HOW TO COMPLETE THIS TASK: Output the records below verbatim, from the line containing "This screenshot has width=720, height=428." through the line containing "earpiece-speaker is located", inclusive.

Stored items:
»»

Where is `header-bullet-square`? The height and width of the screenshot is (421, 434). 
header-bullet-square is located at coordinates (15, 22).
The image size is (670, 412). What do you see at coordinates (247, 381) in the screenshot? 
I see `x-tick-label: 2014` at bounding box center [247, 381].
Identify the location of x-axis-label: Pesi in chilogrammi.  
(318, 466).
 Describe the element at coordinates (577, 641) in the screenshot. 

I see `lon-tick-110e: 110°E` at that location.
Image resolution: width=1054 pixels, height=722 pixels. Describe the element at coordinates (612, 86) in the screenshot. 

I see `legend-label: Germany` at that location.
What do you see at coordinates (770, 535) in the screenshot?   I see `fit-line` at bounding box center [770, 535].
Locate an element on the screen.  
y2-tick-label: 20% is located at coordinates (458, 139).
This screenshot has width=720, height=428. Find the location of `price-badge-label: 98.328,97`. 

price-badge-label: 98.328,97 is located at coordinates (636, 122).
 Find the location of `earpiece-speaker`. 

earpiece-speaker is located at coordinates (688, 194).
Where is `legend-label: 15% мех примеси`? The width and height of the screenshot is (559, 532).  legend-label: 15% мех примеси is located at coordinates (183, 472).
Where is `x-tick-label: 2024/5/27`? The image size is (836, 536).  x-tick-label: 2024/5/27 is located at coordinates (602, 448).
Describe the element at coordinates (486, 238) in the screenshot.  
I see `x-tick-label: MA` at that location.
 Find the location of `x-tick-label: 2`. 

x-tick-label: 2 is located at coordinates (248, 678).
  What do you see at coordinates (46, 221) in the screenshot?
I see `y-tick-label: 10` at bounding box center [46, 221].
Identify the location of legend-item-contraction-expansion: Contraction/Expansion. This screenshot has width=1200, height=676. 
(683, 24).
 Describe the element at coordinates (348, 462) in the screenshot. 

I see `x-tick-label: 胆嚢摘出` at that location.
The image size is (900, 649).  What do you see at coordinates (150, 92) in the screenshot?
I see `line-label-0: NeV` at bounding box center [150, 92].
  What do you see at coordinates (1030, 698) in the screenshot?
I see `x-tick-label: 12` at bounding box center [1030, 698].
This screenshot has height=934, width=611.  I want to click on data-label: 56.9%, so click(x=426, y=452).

««

EXPECTED ANSWER:
This screenshot has width=720, height=428. Find the location of `price-badge-label: 98.328,97`. 

price-badge-label: 98.328,97 is located at coordinates (636, 122).
 Find the location of `earpiece-speaker`. 

earpiece-speaker is located at coordinates (688, 194).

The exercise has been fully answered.